Can you copy the rows below word for word, from the first line through the line containing "pyautogui.click(x=741, y=309)"?

> Dataset excerpt:
= = = = =

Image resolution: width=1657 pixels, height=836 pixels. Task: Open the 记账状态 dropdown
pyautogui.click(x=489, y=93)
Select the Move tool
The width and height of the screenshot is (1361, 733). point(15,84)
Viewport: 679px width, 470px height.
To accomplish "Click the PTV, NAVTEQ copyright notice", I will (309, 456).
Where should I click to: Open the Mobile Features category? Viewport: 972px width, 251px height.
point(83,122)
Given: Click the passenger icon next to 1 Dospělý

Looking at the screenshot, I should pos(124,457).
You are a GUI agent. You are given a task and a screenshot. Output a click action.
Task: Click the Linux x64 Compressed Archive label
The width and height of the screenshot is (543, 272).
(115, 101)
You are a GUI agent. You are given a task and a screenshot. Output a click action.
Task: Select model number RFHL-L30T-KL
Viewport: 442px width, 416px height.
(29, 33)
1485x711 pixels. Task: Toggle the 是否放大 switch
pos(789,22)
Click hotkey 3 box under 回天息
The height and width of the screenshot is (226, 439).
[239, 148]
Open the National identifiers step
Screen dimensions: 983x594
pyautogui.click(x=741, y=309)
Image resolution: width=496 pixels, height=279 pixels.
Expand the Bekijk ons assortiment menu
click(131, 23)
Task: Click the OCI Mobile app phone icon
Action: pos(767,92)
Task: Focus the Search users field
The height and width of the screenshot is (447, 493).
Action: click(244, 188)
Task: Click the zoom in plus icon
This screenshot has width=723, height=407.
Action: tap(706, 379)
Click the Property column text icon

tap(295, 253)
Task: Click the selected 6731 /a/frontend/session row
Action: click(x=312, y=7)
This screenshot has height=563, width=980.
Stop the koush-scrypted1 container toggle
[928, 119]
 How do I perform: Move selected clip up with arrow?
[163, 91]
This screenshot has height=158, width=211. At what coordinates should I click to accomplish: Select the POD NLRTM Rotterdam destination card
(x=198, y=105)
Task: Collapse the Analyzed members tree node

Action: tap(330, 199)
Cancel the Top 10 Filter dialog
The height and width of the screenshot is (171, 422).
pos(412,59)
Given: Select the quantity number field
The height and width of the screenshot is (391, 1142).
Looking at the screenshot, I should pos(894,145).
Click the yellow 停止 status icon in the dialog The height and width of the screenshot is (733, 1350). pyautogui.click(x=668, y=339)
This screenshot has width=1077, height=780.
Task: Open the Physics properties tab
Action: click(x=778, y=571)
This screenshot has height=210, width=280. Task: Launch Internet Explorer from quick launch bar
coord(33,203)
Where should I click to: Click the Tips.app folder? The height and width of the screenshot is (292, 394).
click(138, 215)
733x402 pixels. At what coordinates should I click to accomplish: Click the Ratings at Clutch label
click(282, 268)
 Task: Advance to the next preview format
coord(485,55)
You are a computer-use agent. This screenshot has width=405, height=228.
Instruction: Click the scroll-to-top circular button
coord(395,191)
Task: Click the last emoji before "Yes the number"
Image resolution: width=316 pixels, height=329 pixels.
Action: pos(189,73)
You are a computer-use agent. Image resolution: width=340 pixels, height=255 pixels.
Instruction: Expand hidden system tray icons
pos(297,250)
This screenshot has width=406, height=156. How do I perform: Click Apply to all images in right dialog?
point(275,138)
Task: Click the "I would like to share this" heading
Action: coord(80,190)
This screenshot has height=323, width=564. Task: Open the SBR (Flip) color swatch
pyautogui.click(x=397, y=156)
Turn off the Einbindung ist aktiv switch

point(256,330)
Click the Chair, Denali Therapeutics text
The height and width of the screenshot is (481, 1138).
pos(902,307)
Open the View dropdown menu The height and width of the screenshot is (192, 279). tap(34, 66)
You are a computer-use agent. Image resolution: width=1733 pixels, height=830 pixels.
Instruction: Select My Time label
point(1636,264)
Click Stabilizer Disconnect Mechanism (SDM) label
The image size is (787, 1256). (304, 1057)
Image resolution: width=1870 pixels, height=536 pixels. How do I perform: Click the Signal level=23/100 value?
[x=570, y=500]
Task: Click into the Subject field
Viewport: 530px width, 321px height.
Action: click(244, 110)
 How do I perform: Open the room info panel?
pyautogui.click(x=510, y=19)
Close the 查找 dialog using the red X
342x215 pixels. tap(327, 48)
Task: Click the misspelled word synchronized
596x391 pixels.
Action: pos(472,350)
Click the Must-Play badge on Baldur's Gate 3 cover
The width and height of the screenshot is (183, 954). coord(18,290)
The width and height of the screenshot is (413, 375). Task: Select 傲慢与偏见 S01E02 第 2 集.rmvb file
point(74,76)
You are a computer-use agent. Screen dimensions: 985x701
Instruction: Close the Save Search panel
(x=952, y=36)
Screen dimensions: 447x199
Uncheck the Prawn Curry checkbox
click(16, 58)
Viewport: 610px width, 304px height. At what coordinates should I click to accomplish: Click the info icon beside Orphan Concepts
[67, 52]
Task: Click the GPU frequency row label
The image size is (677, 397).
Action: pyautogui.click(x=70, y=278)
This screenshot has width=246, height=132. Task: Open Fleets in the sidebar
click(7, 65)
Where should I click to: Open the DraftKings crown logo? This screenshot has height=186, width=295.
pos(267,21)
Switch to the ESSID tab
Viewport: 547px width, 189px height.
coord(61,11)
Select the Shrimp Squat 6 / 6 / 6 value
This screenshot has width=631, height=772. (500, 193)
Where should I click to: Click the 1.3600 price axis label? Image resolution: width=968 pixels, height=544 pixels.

= = = = =

> COMPLETE RESPONSE:
Image resolution: width=1657 pixels, height=836 pixels. Task: Open the 记账状态 dropdown
pyautogui.click(x=489, y=93)
Select the Move tool
The width and height of the screenshot is (1361, 733). point(15,84)
Viewport: 679px width, 470px height.
To accomplish "Click the PTV, NAVTEQ copyright notice", I will (309, 456).
Where should I click to: Open the Mobile Features category? Viewport: 972px width, 251px height.
point(83,122)
Given: Click the passenger icon next to 1 Dospělý

Looking at the screenshot, I should pos(124,457).
You are a GUI agent. You are given a task and a screenshot. Output a click action.
Task: Click the Linux x64 Compressed Archive label
The width and height of the screenshot is (543, 272).
(115, 101)
You are a GUI agent. You are given a task and a screenshot. Output a click action.
Task: Select model number RFHL-L30T-KL
Viewport: 442px width, 416px height.
(29, 33)
1485x711 pixels. Task: Toggle the 是否放大 switch
pos(789,22)
Click hotkey 3 box under 回天息
The height and width of the screenshot is (226, 439).
[239, 148]
Open the National identifiers step
Screen dimensions: 983x594
pyautogui.click(x=741, y=309)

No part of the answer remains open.